Steven Spielberg navega estos días por el Mediterráneo, con un grupo de familiares y amigos, y su ahijada Gwyneth Paltrow. La embarcación se acercó demasiado a la playa cerca de Porto Liscia.
Como la legislación local prohíbe navegar a menos de 300 metros de la costa, algún lugareño llamó a las autoridades para informar de que un barco se había saltado la norma a la torera.

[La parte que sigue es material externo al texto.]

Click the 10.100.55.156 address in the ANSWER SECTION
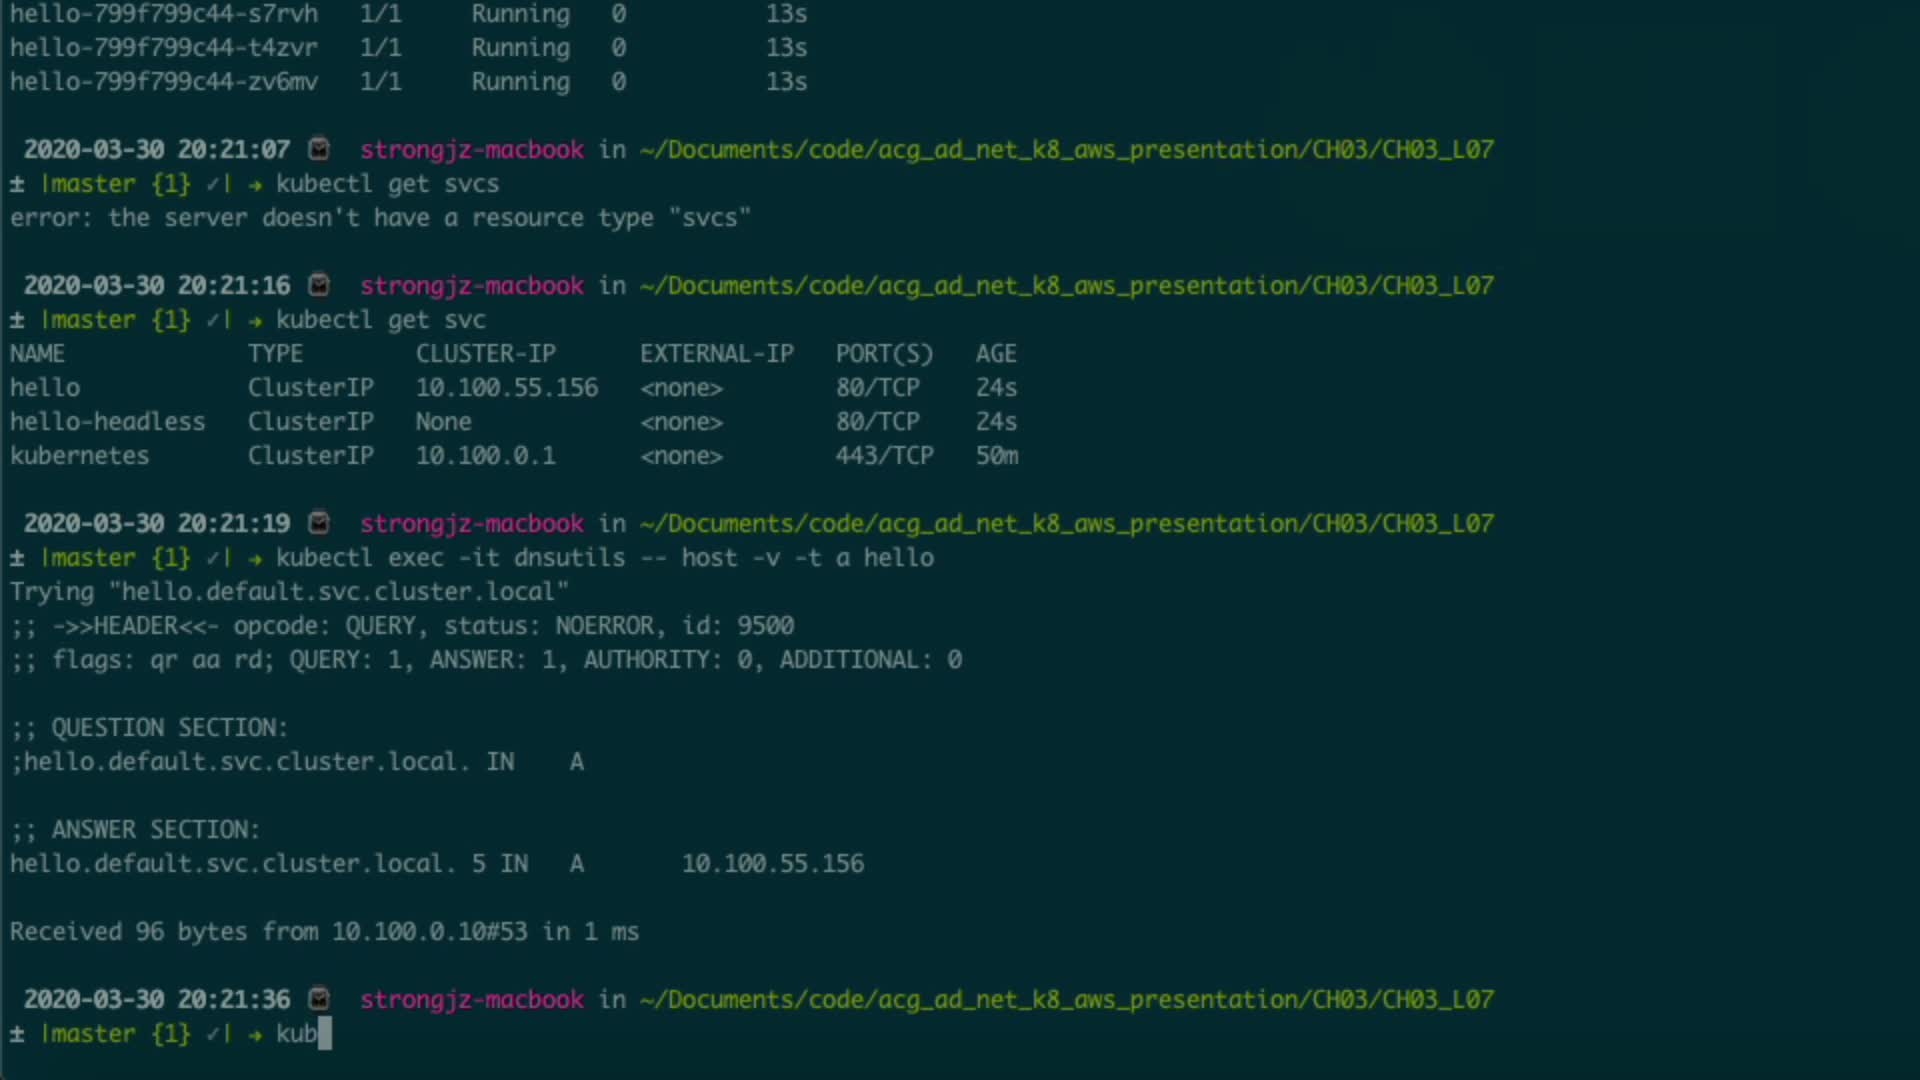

Cuando un guardacostas acudió al lugar a investigar lo ocurrido, se encontró con un hombre con barba rodeado de gente que le pedía autógrafos. Se trataba del mismísimo director de En busca del arca perdida, que en cuanto vio al agente se acercó a él y le dijo: "Soy Steven Spielberg, ¿en qué puedo ayudarle?".
El guardacostas tuvo que explicar al director que no tenía más remedio que multarle. Spielberg demostró ser un hombre muy educado, se disculpó e incluso se ofreció a pagar la multa en el acto. Pero el agente le explicó que tenía que enviar el importe a través de Correos.
El hecho de que Spielberg haya tenido que pagar 173 euros no le impedirá llegar a fin de mes. No sólo es multimillonario sino que el citado yate es de auténtico lujo, tiene dos piscinas y dos cines e incluso un helipuerto.